DELIBERATE is the answer.


Puzzle design notes:

The original idea for this puzzle was to find words within other words that had quite distinct meanings. For example, PROGRESS would not have been an ideal word to use because although PROGRESS has a different meaning to OGRESS, OGRE has a similar meaning to OGRESS. Instead, I wanted words like ALBUMEN and BABOONS which contain three words with very different meanings.

Some of the words used within this puzzle are suboptimal. For instance, REPELS to clue "detestable" would have been better as REPELLENT or REPUGNANT. Similarly, SPREADS to clue "retractor" is not ideal, and HANGS to clue "suspending" would have been better as HANGING. SAWING to clue "deforesting" would have been better as FELLING. (Avoiding an excess of -ING words was a difficult challenge!)

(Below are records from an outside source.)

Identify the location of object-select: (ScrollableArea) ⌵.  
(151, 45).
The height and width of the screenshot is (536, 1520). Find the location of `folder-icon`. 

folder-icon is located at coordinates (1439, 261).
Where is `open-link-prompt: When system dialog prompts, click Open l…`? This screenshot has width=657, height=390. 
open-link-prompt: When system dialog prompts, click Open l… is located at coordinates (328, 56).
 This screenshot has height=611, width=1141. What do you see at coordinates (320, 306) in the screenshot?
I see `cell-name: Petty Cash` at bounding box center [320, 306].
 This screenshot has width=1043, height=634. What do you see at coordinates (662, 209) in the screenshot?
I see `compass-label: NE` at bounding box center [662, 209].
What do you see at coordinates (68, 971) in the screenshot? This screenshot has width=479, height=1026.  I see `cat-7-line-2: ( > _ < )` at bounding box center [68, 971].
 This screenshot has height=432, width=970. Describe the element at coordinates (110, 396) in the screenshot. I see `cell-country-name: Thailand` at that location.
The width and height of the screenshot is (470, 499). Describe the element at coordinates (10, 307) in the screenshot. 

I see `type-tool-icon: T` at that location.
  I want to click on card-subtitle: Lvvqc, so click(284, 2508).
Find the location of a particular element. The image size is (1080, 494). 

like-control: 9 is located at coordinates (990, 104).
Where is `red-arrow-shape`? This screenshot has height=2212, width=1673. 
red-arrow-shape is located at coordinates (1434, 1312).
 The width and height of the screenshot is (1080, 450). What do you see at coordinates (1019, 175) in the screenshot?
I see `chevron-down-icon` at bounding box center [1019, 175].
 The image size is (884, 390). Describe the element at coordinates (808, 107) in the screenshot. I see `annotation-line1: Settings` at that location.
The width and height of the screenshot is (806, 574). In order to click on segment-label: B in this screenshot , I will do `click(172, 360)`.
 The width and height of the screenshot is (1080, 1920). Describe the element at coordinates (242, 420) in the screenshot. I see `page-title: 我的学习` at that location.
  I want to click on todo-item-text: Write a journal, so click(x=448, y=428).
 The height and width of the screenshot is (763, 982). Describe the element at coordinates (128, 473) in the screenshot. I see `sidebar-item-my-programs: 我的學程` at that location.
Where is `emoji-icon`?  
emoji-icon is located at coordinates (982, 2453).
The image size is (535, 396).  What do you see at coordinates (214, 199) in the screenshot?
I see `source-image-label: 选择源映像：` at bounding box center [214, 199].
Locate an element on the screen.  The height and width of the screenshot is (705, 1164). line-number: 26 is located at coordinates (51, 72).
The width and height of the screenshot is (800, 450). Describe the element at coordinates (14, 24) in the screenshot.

Our resident test solvers felt these niggles were within the realms of acceptability, given the many constraints of word choices and combinations. Geoff Bailey, who test solved many of our puzzles, made several excellent suggestions alone the lines above which unfortunately I didn't have time to investigate fully (having spent most of my time revising Sudorubikube, also due to his superb insights and suggestions). My thanks and apologies!

To create puzzles I often make recursive programs that examine all combinations of clues (while culling unfruitful avenues) to find a set of working solutions. Sometimes minor changes in the input can change the result from dozens of possible solutions to none. For example, just changing HANGS to HANGING, or changing SWALLOWED to SWALLOWING produced no solutions. (Similarly, I tried about 30 different secret messages within Sudorubikube but only found one that worked.)

So while there may have been ways to make the above-mentioned improvements and still get the puzzle to work, the nature of these kinds of puzzles is that what looks like a simple change can turn out to be surprisingly difficult or impossible. This can mean that we end up with a flawed-but-solvable puzzle, which can still be quite enjoyable and is certainly better than no puzzle at all or a flaw that makes it unsolvable. The main questions are how serious a stumbling block is any flaw, and whether the puzzle overall is fair.

In this case, the puzzle is designed with many cross-checks which can help solvers overcome any compromises made during the construction of the puzzle. The hexagonal crosswords and the use of triple and quadruple word clues both help resolve difficulties or imprecise clues by providing additional constraints that must be met.

The hexagonal crosswords were also designed to have a range of shapes from a simple grid pattern at the top to more curly shapes further down, and this was to help the solver realise that some bending or directional changes were needed in the central part of the puzzle.